### Text excerpt
-=-=-=-=-

About Jungian Therapy
En Francais
“Truly, it is in the darkness that one finds the light.”
— Meister Eckhart
Many people come to Jungian therapy not because something is simply “wrong,” but because something within them is asking to be understood. Emotional suffering, recurring relational patterns, creative impasses, or moments of transition may all express such a call.
Jungian therapy offers a space in which these experiences can be explored without being reduced to symptoms. It is based on the idea that the psyche has its own intelligence — and that difficulty often carries meaning.
Listening to the psyche
Jungian psychology, founded by C. G. Jung, understands psychological life as layered. Alongside conscious intention, there is an unconscious dimension that shapes how we feel, choose, relate, and suffer.
Rather than trying to control or override this dimension, Jungian therapy seeks to enter into dialogue with it.

-=-=-=-=-

[Collected data]
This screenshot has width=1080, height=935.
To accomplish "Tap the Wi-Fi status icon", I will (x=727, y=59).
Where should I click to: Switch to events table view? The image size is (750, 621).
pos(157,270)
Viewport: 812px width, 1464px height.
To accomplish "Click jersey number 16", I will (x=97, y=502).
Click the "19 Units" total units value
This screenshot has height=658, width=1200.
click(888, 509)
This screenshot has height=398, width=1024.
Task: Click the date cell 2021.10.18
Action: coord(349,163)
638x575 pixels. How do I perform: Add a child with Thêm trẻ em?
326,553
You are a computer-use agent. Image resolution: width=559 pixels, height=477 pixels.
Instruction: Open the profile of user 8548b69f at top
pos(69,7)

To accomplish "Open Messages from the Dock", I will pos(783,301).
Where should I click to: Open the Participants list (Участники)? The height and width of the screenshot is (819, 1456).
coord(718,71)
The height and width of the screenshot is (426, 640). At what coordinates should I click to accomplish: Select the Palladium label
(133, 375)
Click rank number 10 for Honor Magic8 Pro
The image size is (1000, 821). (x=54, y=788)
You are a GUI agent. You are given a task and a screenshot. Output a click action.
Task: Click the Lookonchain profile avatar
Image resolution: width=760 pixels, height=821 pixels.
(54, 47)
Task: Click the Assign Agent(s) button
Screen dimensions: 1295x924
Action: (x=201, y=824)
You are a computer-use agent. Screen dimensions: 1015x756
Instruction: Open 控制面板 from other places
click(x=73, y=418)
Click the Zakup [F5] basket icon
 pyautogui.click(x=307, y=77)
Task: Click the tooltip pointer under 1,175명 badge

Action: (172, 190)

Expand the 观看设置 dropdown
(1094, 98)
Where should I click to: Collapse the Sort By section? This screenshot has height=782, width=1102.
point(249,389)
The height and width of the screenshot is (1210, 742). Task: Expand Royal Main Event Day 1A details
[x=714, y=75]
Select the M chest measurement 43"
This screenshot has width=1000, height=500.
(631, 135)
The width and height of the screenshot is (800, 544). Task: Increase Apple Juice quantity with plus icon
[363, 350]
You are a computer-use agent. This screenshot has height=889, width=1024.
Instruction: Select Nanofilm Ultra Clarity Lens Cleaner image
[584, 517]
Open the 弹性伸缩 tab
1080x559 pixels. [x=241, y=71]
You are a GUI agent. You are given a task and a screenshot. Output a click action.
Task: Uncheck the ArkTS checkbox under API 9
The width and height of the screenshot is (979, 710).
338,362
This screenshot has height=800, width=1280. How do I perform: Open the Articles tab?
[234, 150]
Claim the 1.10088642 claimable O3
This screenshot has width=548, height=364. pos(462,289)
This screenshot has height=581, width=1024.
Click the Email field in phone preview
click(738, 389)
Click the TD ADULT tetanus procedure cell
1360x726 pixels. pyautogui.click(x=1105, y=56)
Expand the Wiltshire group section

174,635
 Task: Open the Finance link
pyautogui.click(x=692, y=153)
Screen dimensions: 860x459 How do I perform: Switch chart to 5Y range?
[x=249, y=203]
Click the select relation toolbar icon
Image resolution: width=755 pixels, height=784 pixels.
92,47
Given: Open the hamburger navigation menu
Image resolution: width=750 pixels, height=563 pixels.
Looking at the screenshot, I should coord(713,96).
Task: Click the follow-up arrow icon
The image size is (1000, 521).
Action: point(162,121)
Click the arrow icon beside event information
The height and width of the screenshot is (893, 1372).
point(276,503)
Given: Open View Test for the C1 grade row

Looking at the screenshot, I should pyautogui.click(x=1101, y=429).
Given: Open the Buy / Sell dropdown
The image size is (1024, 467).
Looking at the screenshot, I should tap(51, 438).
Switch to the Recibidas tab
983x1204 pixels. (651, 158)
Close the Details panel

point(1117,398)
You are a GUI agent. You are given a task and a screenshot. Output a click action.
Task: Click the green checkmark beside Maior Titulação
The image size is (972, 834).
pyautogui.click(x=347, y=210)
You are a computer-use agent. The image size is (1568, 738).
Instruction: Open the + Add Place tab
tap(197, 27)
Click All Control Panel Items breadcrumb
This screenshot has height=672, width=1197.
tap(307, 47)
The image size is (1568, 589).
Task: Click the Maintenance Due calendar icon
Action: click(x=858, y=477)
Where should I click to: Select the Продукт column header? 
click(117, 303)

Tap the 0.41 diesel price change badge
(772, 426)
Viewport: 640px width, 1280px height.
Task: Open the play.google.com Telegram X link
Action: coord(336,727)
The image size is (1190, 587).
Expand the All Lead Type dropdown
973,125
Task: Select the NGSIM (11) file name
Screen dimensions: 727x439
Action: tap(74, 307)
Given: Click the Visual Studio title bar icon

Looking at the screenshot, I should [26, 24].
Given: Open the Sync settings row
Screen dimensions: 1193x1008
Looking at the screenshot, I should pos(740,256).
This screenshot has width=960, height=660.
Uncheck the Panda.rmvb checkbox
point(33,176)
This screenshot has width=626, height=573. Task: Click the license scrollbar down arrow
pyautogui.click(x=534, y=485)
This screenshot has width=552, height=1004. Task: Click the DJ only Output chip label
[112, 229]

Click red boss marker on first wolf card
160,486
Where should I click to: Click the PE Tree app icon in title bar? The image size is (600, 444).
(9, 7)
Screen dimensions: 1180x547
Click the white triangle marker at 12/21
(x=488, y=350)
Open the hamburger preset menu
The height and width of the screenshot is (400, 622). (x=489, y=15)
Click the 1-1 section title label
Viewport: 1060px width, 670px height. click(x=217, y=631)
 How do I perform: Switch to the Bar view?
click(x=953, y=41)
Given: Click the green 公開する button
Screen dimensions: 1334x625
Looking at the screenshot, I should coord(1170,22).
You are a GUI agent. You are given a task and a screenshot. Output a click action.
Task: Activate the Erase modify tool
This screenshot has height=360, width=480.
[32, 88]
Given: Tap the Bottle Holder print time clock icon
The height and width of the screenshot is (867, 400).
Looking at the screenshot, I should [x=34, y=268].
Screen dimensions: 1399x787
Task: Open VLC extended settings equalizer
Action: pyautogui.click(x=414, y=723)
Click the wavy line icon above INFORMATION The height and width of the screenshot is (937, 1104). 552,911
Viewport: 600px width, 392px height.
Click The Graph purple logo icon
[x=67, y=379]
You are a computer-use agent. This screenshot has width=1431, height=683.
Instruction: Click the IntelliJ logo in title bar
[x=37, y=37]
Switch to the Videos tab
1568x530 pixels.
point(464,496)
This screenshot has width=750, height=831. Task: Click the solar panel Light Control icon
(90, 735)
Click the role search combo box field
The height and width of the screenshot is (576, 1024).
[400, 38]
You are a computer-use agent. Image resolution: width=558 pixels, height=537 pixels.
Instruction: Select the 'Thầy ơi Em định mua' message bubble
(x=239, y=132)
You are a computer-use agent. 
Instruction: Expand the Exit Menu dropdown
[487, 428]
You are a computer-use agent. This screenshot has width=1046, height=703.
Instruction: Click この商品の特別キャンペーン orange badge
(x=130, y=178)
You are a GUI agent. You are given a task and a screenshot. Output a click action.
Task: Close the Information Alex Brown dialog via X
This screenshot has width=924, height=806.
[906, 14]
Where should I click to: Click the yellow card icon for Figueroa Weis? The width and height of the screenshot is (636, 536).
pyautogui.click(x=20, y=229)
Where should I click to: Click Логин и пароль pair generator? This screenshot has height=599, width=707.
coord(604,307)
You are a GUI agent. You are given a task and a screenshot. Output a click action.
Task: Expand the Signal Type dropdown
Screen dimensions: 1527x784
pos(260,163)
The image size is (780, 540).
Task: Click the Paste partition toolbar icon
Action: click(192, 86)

-=-=-=-=-

### To do
In the Jungian therapy text, condense the paragraph that begins "Jungian psychology, founded by C. G. Jung" into a bulleted list that keeps its main facts.

### Reply to the task
- C. G. Jung founded Jungian psychology.
- It sees psychological life as layered.
- Alongside conscious intention lies an unconscious dimension.
- This dimension shapes how we feel, choose, relate, and suffer.